Reproduce the records that follow exactly as they appear.

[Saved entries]

***

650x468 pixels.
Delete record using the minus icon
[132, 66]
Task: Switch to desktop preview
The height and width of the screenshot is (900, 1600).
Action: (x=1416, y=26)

***

-- Response to this exercise --
650x468 pixels.
Delete record using the minus icon
[132, 66]
Task: Switch to desktop preview
The height and width of the screenshot is (900, 1600).
Action: (x=1416, y=26)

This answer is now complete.